Preamble

Vol. 43, No. 3

September 2025

PROGRESS IN ASTRONOMY Vol. 43, No. 3 Sept., 2025 doi: 10.3969/j.issn.1000-8349.2025.03.08

Long-term Forecast and Accuracy Evaluation of EOP Based on China's Autonomous Observations

XU Xueqing¹², GUO Li¹²³, ZHOU Weili¹³, ZHANG Zhibin¹²⁴, SONG Suli¹², WANG Guangli¹²³, QI Zhaoxiang¹²

(1. Shanghai Astronomical Observatory, Chinese Academy of Sciences, Shanghai 200030, China; 2. School of Astronomy and Space Science, University of Chinese Academy of Sciences, Beijing 100049, China; 3. Shanghai Key Laboratory of Space Navigation and Positioning Techniques, Shanghai 200030, China; 4. State Key Laboratory of Radio Astronomy and Technology, Beijing 100101, China)

◆ **PROBLEM 1**: According to the article header, what is the title of the article?
◆ **PROBLEM 2**: Write out the part of the article header starting with "September 2025" and going on through "Beijing 100101, China)".

◆ **INFORMATION SUPPLIED**:
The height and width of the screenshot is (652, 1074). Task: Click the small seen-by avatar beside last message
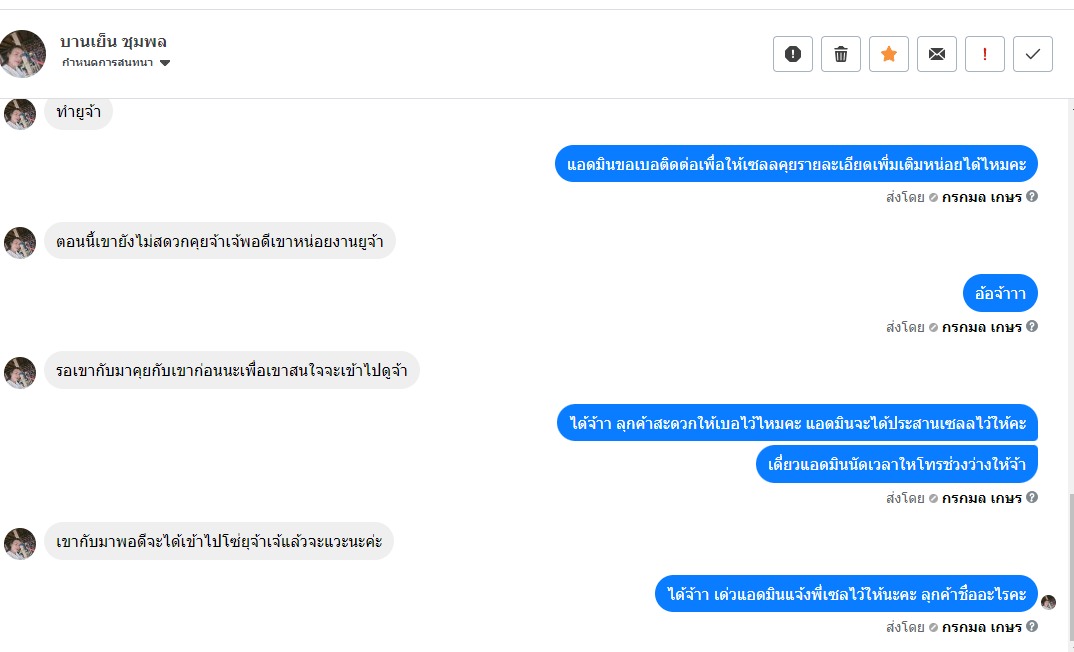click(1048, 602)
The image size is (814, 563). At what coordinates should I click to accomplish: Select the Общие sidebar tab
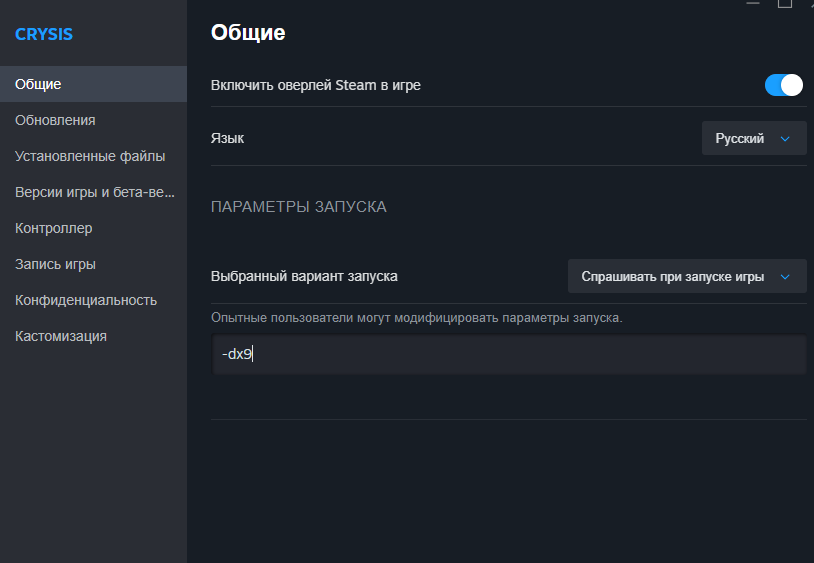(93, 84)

◆ **SOLUTION 1**: Long-term Forecast and Accuracy Evaluation of EOP Based on China's Autonomous Observations

◆ **SOLUTION 2**:
September 2025

PROGRESS IN ASTRONOMY Vol. 43, No. 3 Sept., 2025 doi: 10.3969/j.issn.1000-8349.2025.03.08

Long-term Forecast and Accuracy Evaluation of EOP Based on China's Autonomous Observations

XU Xueqing¹², GUO Li¹²³, ZHOU Weili¹³, ZHANG Zhibin¹²⁴, SONG Suli¹², WANG Guangli¹²³, QI Zhaoxiang¹²

(1. Shanghai Astronomical Observatory, Chinese Academy of Sciences, Shanghai 200030, China; 2. School of Astronomy and Space Science, University of Chinese Academy of Sciences, Beijing 100049, China; 3. Shanghai Key Laboratory of Space Navigation and Positioning Techniques, Shanghai 200030, China; 4. State Key Laboratory of Radio Astronomy and Technology, Beijing 100101, China)